If you get an AttributeError, test if you have misspelled the method/attribute or if the variable is of a different type than you expected. Below we get this error as we are using a `str` method on an `int` type variable.

In [None]:
x = 4
x = x.upper()

**Ex. 5a** (do ex 5a and 5b independently ~ 10 min)

In [66]:
# Use a string method on the variable p already provided,
# to create a variable ex5_x with the string "PYTHON"

p = 'Python'

ex5_x = p.upper()

### ADD YOUR CODE HERE

# === Do not modify code below ===
assert ex5_x == 'PYTHON'

**Ex. 5b**

_Hint_: https://www.w3schools.com/python/python_ref_string.asp

In [68]:
# Use the variable ex5_x from ex 5a.
# Use a method to create the string "Python"
# (The solution has not been mentioned explicitly)

### ADD YOUR CODE HERE

ex5_y = ex5_x.lower().replace('p','P')
ex5_y2 = ex5_x.capitalize()
print(ex5_y2)

# === Do not modify code below ===
assert ex5_y == 'Python'

Python


## S2.5 True/False variables - basic type: boolean

| Class name | Full name      | Name used       | Usage                        |
|:---        |:---            |:---             | :---                         |
| bool       | Boolean        | "boolean"       | Either true or false         |

Boolean is another atom in Python. Session 2 will discuss common usages of them. This session only covers how to identify them as you will see them often in Python.

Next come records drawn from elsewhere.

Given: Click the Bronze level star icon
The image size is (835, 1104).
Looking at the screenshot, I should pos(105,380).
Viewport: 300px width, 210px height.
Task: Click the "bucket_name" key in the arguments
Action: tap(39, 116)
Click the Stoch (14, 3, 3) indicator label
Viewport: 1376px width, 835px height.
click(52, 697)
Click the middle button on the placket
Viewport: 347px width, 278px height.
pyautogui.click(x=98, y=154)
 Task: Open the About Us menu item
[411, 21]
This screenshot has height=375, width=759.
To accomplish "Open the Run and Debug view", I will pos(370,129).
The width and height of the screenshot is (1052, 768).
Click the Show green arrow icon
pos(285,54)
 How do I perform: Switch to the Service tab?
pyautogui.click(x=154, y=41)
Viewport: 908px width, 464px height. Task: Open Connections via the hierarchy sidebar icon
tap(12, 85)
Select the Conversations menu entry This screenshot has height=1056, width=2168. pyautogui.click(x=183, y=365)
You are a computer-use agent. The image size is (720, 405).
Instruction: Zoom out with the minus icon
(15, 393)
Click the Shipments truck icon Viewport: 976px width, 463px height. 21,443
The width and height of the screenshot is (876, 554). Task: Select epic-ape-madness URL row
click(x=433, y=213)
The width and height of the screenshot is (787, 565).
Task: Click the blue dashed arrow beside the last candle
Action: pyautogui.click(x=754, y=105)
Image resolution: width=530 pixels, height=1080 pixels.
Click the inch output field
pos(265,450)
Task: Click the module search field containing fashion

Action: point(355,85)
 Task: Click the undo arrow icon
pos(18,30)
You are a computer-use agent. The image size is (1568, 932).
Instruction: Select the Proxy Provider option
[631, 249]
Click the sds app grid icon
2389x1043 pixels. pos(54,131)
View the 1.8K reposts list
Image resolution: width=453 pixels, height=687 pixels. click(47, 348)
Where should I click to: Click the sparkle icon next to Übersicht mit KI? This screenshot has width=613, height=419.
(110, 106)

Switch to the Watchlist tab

### Examples of usage of booleans

* **Method responses**: So far we have only used string methods that have returned new strings. `upper()`, `lower()`, `replace()` etc. Many methods returns booleans instead, such as `isnumeric()`, `islower()` etc.
* **If-conditions**: They are excellent to use to control if-else conditions.

---



In [69]:
# Generate a boolean
a = True
b = False

# Print the variables
print('Variable a:', a, type(a))
print('Variable b:', b, type(b))

Variable a: True <class 'bool'>
Variable b: False <class 'bool'>


In [70]:
# Get a boolean from a method

# Create a variable that is a string of a number
c = "42"
d = c.isnumeric()

# Print the variables
print('Variable c:', c, type(c))
print('Variable d:', d, type(d))

Variable c: 42 <class 'str'>
Variable d: True <class 'bool'>


You can also generate boolean by using logical operators:

In [71]:
3 > 1

True

In [72]:
3 < 2

False

In [73]:
x = 10
x == 10 # note the double equal sign, denoting a comparison

True

In [74]:
y = 12
y != 12 # means "different than"

False

## S2.6 The None type - a variable exists but it contains nothing

| Class name | Full name      | Name used       | Usage                             |
|:---        |:---            |:---             | :---                              |
| none       | None           | "none"          | An explicit way of saying nothing |

Sometimes we want to have a variable even if that variable is empty.
This will prevent `NameError` due to a variable not existing, even when there is no information to store in that variable.

In [75]:
name = "Frodo Baggins"
age = 51

print(f"{name} (age {age}) is employed by {employer}")

NameError: name 'employer' is not defined

In [76]:
# Frodo is unemployed
employer = None
print("employer",employer,type(employer))
print(f"{name} (age {age}) is employed by {employer}")

# Frodo gets a job at the World Bank
employer = "World Bank"
print('\n')
print("employer",employer,type(employer))
print(f"{name} (age {age}) is employed by {employer}")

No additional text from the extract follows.